• Avis sur L'Agent de liaison, de Hélène Frappat

    C'est un livre en forme de trou de serrure. On y saisit le monde par fragments, éclats de phrases et silhouettes brisées. Chaque page s'ouvre sur une nouvelle porte dont on n'a pas la clé, nous condamnant à épier en voyeur ces vies minuscules - du moins, ce que la philosophe Hélène Frappat nous en laisse entrevoir. Des destins de femmes en fuite, ayant chacune laissé un morceau d'identité derrière elle. « J'ai commencé à espionner mes voisins par une nuit claire et froide », écrit la narratrice. Elle en tire un entrelacs de procès-verbaux discrètement poétiques. L'une a perdu une bague d'une valeur inestimable, l'autre a plaqué sa famille, toutes ont été traîtres ou trahies.
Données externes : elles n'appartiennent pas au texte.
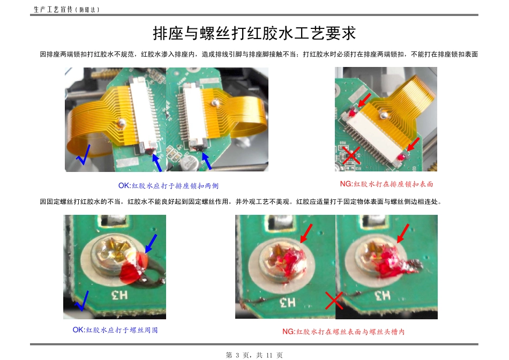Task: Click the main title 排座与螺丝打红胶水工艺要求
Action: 254,33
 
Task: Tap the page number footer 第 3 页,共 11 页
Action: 254,355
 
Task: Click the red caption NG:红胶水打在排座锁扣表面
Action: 386,184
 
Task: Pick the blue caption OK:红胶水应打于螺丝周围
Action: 115,330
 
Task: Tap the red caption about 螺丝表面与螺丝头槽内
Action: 343,332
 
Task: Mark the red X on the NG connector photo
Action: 351,156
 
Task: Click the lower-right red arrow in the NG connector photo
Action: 413,144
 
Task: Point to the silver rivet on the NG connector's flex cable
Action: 383,115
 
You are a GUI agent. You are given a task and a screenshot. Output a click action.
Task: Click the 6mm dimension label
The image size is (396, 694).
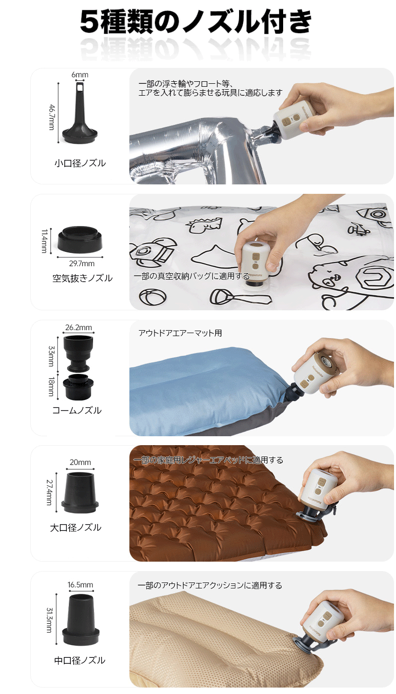[80, 75]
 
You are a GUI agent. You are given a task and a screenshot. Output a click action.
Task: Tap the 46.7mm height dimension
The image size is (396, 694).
[52, 117]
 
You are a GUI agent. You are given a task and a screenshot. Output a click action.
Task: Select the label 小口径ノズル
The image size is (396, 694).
[80, 163]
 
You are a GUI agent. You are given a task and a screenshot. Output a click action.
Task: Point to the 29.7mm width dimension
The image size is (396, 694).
[82, 263]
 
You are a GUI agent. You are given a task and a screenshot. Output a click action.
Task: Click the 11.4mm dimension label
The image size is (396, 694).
[45, 241]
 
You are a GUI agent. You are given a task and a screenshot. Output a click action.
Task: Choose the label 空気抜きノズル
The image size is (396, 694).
[82, 278]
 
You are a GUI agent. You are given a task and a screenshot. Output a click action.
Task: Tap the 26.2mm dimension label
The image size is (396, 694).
[79, 327]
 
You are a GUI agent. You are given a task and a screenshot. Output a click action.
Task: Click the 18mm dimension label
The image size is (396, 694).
[51, 386]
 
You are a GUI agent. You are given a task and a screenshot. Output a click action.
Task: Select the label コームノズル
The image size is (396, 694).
[77, 410]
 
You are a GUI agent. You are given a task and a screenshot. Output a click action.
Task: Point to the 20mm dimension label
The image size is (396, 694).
[80, 462]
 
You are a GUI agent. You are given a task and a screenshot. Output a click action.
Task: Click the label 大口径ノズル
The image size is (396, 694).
[75, 527]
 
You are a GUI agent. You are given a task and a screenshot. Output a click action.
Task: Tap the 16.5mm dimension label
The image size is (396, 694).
[80, 584]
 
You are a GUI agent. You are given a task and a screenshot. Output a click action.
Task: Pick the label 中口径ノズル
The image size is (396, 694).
[80, 660]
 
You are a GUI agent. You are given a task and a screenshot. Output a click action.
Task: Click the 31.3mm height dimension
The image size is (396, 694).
[50, 620]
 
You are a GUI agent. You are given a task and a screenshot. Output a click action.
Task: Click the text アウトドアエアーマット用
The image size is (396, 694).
[180, 333]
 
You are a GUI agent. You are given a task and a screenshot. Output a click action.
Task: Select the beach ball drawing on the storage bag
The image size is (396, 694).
[153, 297]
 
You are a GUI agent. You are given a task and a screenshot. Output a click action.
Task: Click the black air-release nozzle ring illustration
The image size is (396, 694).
[80, 239]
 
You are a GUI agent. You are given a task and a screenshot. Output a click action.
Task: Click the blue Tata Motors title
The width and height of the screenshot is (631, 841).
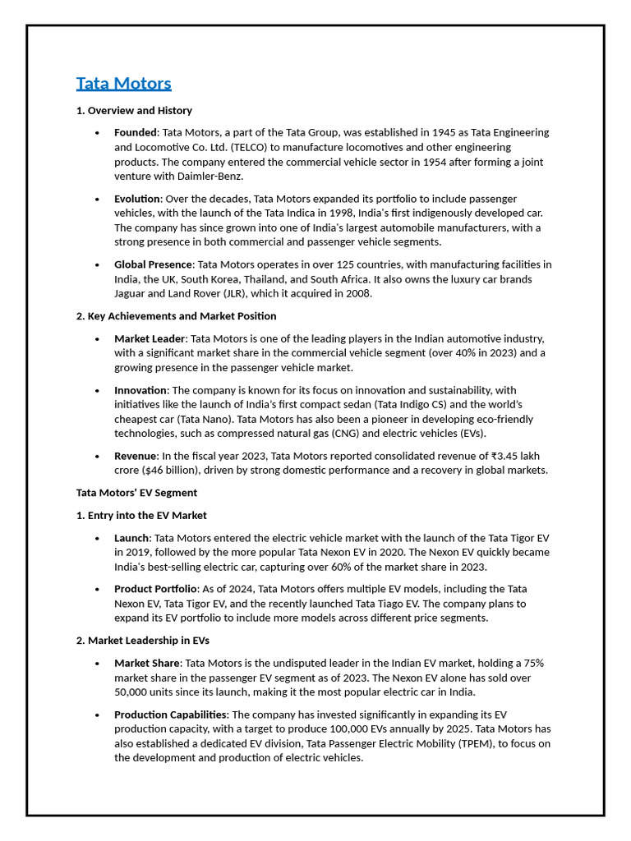[123, 84]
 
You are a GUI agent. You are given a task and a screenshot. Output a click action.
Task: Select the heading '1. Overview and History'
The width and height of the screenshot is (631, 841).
[134, 111]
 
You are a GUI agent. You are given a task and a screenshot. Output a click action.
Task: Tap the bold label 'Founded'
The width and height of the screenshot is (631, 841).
[135, 133]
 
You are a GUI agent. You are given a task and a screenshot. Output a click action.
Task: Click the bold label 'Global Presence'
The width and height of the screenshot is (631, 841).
[153, 264]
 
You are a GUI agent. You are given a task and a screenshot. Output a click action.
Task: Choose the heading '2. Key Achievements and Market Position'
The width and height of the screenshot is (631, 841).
[176, 316]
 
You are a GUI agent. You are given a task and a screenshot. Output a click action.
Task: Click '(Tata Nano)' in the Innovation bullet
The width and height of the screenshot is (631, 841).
[205, 420]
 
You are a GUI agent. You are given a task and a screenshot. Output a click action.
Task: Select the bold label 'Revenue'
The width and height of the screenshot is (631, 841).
[135, 457]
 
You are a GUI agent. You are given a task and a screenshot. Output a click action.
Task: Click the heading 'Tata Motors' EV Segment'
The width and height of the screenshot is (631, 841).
[136, 494]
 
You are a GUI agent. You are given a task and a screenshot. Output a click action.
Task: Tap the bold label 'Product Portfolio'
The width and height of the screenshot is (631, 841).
[155, 590]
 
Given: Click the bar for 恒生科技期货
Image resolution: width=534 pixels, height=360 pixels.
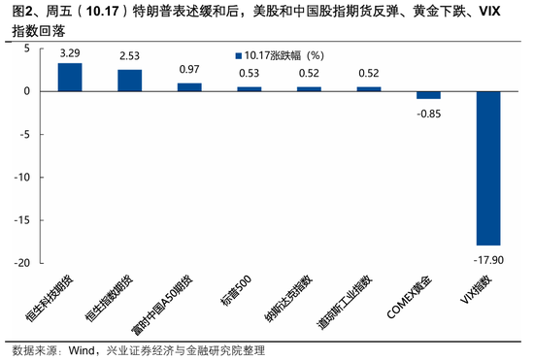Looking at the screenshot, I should pos(69,78).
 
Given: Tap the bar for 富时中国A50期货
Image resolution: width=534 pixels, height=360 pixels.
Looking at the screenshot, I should pos(188,87).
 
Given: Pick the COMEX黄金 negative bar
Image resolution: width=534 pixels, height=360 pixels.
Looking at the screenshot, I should pos(428,95).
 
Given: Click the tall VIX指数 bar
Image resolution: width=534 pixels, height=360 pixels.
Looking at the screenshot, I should pos(488,168).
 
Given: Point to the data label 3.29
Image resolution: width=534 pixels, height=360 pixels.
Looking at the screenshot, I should pos(69,53).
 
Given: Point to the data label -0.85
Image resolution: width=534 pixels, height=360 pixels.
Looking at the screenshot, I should pos(429,112).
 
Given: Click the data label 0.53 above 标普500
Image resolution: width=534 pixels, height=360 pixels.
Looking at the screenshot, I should pos(249,74).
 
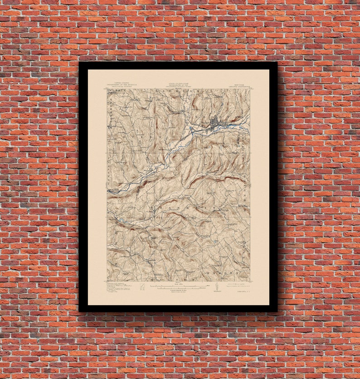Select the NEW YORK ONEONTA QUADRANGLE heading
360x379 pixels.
pyautogui.click(x=240, y=85)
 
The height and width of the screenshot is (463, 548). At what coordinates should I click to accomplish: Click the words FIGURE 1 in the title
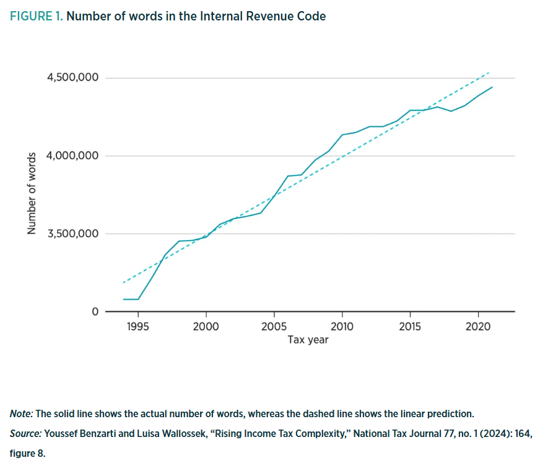point(36,17)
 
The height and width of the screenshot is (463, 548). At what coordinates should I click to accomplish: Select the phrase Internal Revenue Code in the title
point(263,17)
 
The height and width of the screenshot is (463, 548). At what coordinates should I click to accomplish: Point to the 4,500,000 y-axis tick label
point(73,78)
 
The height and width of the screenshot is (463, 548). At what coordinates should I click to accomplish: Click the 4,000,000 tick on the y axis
point(73,155)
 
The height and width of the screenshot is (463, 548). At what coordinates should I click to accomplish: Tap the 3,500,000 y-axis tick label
point(73,234)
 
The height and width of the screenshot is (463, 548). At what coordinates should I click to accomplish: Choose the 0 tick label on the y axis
point(95,311)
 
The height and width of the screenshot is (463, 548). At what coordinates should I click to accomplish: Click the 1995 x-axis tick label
point(137,327)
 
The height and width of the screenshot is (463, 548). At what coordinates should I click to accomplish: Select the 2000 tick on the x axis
point(206,327)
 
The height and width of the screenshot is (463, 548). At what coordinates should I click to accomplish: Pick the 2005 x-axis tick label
point(274,327)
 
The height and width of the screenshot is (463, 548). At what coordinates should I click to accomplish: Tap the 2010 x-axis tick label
point(342,327)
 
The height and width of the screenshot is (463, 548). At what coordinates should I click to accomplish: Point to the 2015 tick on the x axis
point(410,327)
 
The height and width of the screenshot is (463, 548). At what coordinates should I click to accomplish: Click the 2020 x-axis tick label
point(478,327)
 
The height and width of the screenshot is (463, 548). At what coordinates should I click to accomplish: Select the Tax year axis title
point(308,340)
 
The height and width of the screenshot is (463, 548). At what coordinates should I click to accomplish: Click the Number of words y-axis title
point(30,194)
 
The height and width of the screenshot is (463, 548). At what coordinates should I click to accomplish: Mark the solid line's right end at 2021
point(492,87)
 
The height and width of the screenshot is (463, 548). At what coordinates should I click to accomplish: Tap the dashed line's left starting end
point(124,282)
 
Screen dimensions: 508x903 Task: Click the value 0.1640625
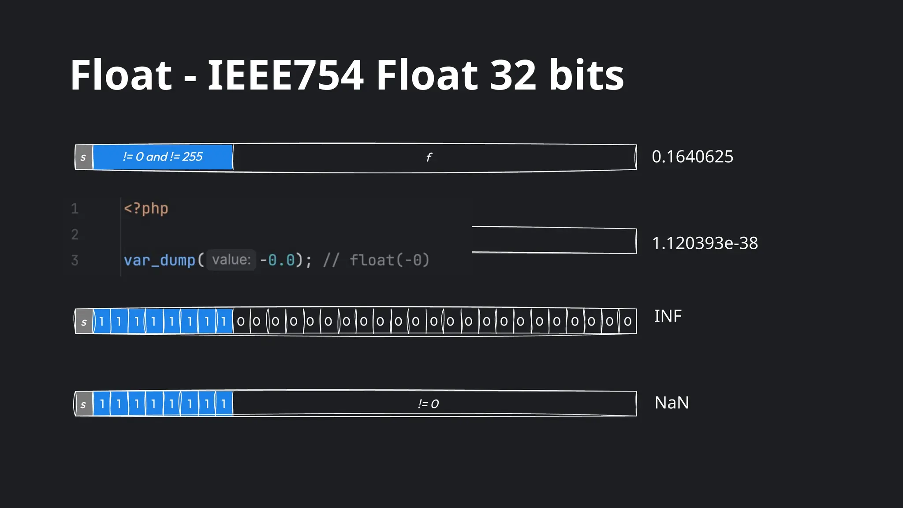pos(692,157)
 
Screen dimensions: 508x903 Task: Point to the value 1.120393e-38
pos(705,243)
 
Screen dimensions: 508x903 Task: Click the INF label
pos(668,316)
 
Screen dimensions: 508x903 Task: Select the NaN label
pos(671,403)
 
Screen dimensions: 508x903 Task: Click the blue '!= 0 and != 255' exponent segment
pos(163,157)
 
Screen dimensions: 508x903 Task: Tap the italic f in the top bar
pos(429,157)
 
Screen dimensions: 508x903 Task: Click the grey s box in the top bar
pos(84,157)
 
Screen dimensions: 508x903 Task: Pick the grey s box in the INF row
pos(84,322)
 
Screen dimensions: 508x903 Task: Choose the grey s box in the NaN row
pos(84,404)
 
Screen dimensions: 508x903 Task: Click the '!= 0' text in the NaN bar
pos(428,404)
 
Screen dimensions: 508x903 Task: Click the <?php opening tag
pos(146,208)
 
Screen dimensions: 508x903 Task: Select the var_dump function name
pos(159,260)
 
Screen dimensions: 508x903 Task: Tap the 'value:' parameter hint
pos(231,260)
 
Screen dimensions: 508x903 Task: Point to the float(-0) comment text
pos(389,260)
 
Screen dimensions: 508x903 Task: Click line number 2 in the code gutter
pos(75,234)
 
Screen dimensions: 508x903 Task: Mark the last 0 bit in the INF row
pos(627,321)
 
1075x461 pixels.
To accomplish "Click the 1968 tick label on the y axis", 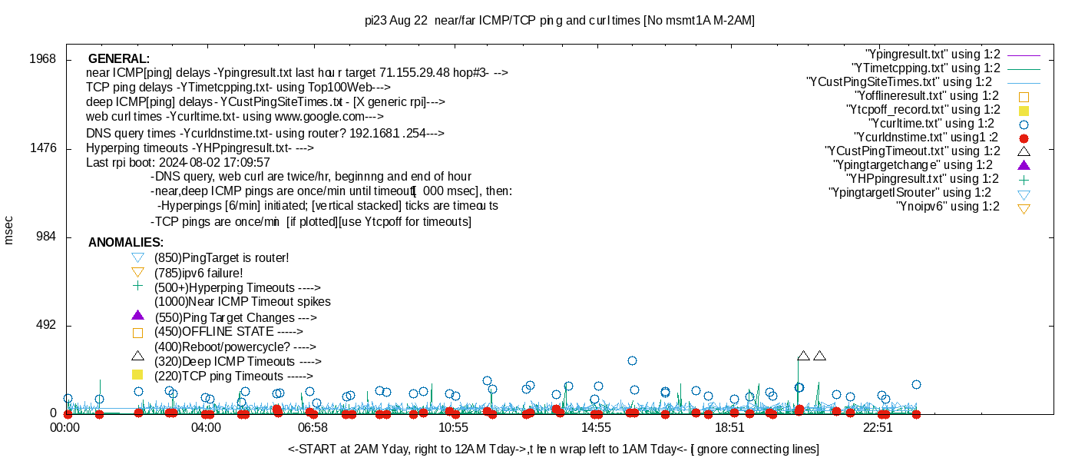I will [x=42, y=59].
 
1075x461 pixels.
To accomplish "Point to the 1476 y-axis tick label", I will [x=42, y=148].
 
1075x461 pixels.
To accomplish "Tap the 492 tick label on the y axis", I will [x=45, y=326].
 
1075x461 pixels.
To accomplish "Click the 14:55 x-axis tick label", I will [x=596, y=427].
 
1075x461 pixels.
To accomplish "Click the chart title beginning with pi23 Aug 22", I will [x=560, y=21].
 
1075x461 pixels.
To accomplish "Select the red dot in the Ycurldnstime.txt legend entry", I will [x=1024, y=138].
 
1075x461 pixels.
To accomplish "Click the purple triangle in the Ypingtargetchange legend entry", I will [x=1024, y=165].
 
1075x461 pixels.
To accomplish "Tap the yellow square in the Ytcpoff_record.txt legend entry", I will [x=1024, y=111].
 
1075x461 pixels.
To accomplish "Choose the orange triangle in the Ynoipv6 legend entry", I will [x=1024, y=207].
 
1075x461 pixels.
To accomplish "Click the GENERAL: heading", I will [x=119, y=59].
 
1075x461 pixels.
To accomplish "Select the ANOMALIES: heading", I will [x=126, y=243].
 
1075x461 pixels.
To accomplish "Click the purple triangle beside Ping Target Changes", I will [x=137, y=315].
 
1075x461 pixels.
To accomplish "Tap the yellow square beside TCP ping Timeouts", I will [x=137, y=375].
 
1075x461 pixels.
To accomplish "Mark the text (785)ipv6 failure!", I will [x=199, y=273].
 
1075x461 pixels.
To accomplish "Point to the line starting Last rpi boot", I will [x=178, y=163].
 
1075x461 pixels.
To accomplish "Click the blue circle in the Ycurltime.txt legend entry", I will [x=1024, y=124].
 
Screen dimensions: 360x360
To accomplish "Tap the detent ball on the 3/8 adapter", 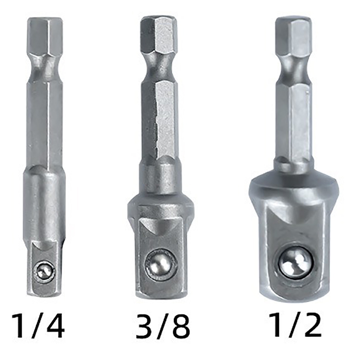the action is tap(161, 263).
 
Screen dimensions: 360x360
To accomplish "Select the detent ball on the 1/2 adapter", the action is tap(296, 262).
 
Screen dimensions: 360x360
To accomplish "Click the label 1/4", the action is tap(38, 325).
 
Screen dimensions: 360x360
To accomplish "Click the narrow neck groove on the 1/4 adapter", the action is tap(45, 67).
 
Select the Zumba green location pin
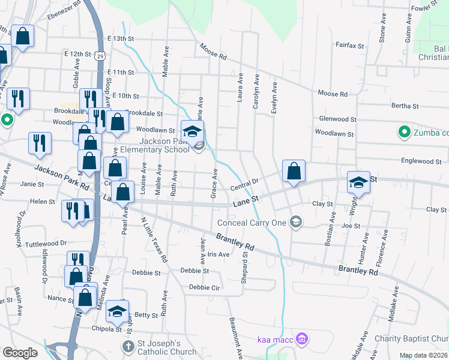404,131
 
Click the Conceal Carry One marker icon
295,223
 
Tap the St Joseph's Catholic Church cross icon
128,346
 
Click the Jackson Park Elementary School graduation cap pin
193,132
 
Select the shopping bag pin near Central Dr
293,171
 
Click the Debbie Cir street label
205,287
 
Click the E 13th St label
120,38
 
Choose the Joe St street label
351,226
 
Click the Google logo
20,353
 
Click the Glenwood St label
338,119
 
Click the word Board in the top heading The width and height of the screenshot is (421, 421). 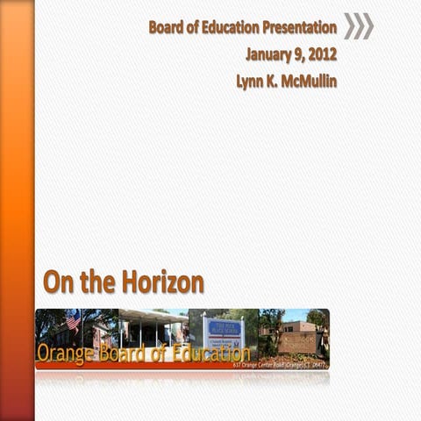point(167,27)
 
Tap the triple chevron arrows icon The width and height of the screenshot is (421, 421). point(358,26)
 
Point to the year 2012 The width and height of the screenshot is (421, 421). point(322,54)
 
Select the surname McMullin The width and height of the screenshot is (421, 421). point(307,81)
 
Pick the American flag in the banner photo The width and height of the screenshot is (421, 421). point(73,321)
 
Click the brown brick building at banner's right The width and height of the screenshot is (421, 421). point(298,338)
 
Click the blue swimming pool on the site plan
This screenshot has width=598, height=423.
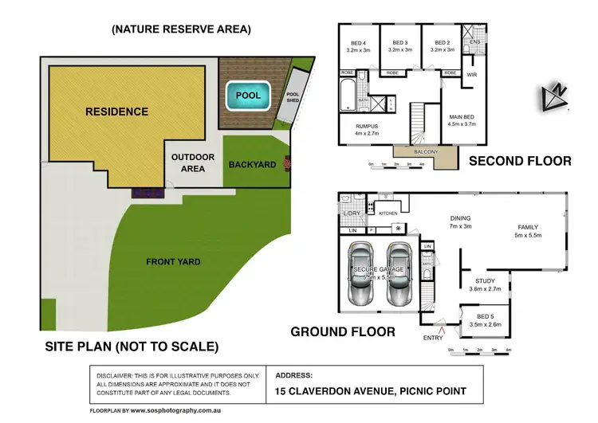pos(248,96)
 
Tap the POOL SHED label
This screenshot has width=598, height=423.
pos(292,97)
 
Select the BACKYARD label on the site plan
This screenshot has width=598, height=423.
pos(252,164)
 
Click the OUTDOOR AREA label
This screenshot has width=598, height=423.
pos(193,163)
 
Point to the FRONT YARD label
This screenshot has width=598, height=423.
pos(173,261)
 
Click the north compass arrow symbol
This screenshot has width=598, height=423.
pos(555,94)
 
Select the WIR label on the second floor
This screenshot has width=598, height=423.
pos(471,76)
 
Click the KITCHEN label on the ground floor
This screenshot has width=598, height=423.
pos(388,213)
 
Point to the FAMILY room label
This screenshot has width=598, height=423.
pos(528,227)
Et leurs histoires se répondent comme dans une page de faits divers. Un agent double se faufile aussi dans les chapitres, miroir du lecteur censé trouver le lien entre ces intrigues. Or Hélène Frappat le sème avec férocité, cet agent de liaison. Et nous entraîne avec lui dans un jeu de piste à la Sophie Calle, ludique, intelligent et sibyllin.

    Depuis notre trou de serrure, on ne perçoit pas tout. Juste quelques beaux échos de « cette mélancolie chronique des individus traqués ». C'est bien suffisant.